──────── MATERIAL SHOWN
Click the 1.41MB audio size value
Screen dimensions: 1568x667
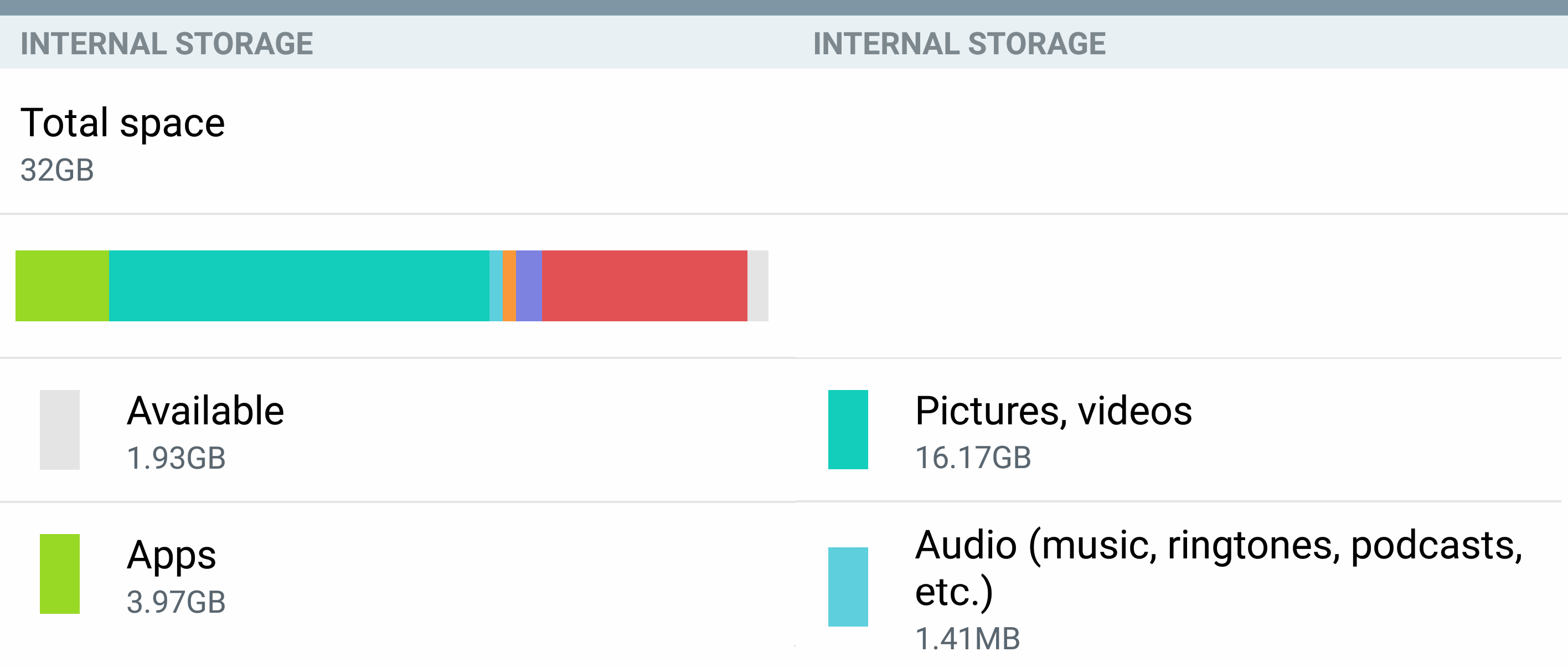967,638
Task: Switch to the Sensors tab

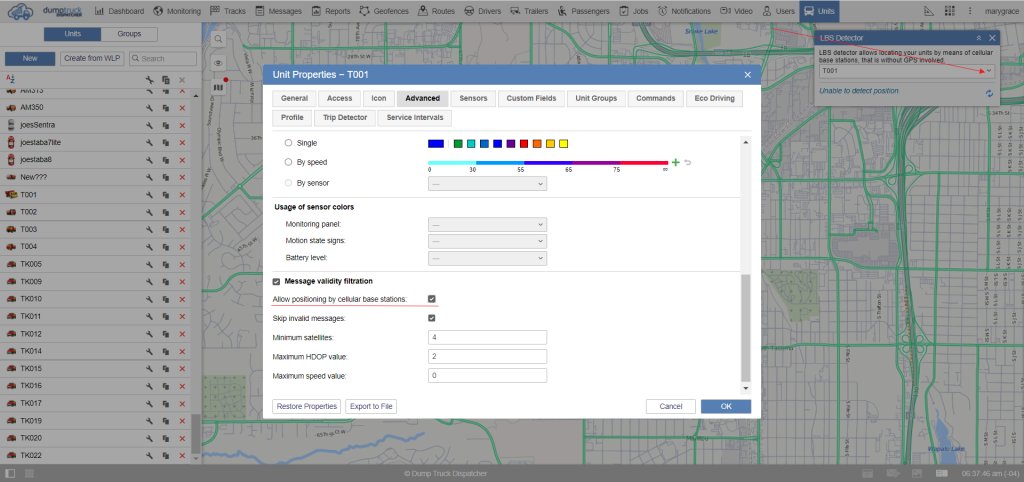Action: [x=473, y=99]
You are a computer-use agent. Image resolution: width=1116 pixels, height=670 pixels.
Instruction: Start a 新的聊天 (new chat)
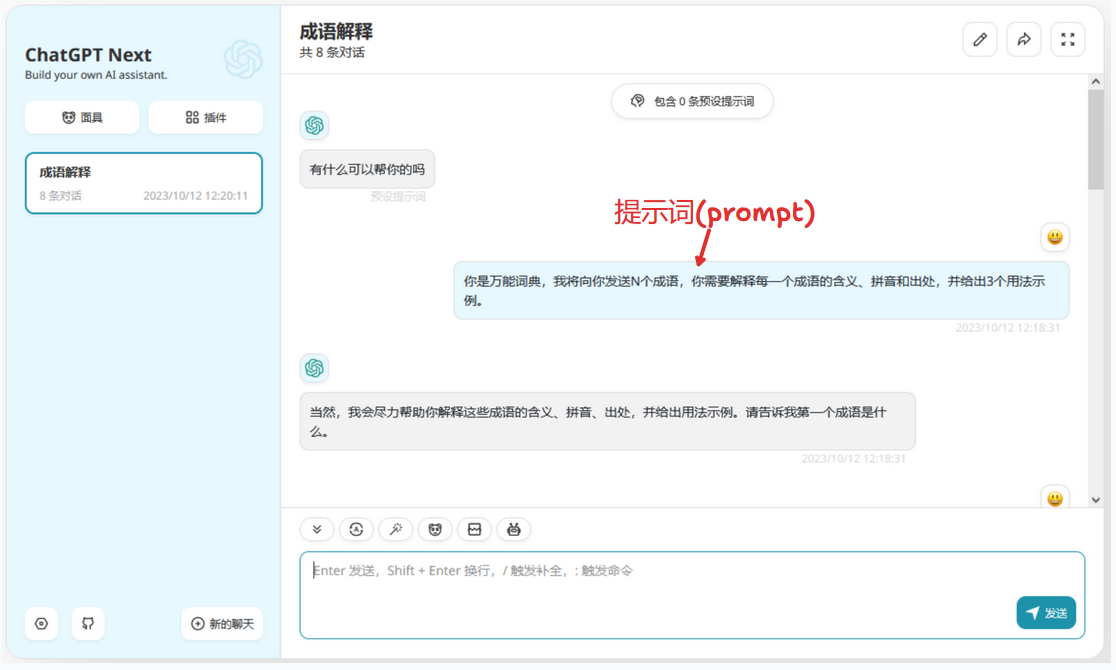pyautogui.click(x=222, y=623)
────────────────
Set down, word for word, the full listing above, and carry over no pictures.

Click the 1.41MB audio size value
Screen dimensions: 1568x667
967,638
Task: Switch to the Sensors tab

Action: [x=473, y=99]
You are a computer-use agent. Image resolution: width=1116 pixels, height=670 pixels.
Instruction: Start a 新的聊天 (new chat)
pyautogui.click(x=222, y=623)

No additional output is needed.